YOUR TASK: Please output the section of the listing below that opens with the line containing "Task: Open the サステナビリティ menu" and closes with the line containing "Click the sliders icon beside 其它设置", exactly and with nothing else.

DATA IN THIS EXERCISE:
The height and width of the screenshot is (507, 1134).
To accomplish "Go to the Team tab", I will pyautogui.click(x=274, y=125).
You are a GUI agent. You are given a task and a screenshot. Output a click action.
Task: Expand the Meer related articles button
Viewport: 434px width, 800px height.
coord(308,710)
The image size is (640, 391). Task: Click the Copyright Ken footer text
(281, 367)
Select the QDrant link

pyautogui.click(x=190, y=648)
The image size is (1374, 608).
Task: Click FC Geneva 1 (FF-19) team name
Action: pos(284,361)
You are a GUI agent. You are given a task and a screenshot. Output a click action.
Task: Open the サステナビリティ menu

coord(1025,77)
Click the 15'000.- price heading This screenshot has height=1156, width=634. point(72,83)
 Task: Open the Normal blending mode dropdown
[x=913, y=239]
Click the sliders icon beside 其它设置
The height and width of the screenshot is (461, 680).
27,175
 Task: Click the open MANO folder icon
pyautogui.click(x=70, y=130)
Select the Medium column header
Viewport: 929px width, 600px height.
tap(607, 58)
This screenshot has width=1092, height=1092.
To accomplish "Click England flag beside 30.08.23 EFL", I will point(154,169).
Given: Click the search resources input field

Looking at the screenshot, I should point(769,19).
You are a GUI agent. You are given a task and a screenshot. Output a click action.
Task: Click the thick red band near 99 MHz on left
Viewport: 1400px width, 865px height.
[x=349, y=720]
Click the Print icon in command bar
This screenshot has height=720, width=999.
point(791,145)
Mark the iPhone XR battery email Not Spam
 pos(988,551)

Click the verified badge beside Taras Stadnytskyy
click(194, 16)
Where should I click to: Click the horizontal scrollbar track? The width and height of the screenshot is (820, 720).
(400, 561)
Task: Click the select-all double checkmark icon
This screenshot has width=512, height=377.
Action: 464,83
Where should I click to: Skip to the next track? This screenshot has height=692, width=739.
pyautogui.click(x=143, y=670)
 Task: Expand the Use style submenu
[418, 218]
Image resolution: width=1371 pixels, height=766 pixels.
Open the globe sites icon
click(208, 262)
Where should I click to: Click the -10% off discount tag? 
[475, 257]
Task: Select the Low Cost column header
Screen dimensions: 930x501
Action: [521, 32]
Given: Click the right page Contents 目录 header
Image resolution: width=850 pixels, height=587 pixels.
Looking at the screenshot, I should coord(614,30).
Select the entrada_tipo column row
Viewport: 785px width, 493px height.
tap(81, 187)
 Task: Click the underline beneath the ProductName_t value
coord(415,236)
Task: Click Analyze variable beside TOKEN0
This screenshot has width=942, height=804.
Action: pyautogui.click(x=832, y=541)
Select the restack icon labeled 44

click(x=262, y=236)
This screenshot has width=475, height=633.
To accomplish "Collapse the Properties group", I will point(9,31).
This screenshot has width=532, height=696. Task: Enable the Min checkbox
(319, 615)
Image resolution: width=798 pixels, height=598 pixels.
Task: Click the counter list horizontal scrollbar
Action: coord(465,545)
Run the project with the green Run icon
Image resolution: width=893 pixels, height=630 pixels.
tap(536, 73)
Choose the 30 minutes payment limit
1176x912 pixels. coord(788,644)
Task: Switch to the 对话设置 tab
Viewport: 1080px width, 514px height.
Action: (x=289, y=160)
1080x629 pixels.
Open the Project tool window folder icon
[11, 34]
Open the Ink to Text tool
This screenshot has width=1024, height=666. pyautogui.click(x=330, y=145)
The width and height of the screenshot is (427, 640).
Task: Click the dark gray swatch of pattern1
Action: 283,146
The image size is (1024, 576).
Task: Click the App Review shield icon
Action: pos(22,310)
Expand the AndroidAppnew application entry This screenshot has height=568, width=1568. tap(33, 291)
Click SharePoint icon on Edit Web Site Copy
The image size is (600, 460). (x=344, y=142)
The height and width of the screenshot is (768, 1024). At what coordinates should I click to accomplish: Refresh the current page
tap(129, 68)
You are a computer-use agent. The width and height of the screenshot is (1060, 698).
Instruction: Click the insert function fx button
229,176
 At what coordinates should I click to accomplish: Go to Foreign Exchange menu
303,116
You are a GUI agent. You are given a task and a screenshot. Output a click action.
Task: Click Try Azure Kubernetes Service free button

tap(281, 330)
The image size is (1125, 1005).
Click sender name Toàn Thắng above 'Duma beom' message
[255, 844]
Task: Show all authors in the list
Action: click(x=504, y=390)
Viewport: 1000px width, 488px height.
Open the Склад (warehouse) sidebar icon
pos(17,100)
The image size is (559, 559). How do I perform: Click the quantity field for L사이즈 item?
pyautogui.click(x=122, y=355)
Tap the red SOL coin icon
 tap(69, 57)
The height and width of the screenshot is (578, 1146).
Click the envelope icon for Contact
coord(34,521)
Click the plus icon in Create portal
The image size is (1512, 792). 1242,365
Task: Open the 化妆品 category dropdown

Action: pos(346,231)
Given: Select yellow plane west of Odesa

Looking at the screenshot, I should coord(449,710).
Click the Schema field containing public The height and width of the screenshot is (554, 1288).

SOLUTION FOR THIS TASK:
Task: Open the サステナビリティ menu

coord(1025,77)
Click the 15'000.- price heading This screenshot has height=1156, width=634. point(72,83)
 Task: Open the Normal blending mode dropdown
[x=913, y=239]
Click the sliders icon beside 其它设置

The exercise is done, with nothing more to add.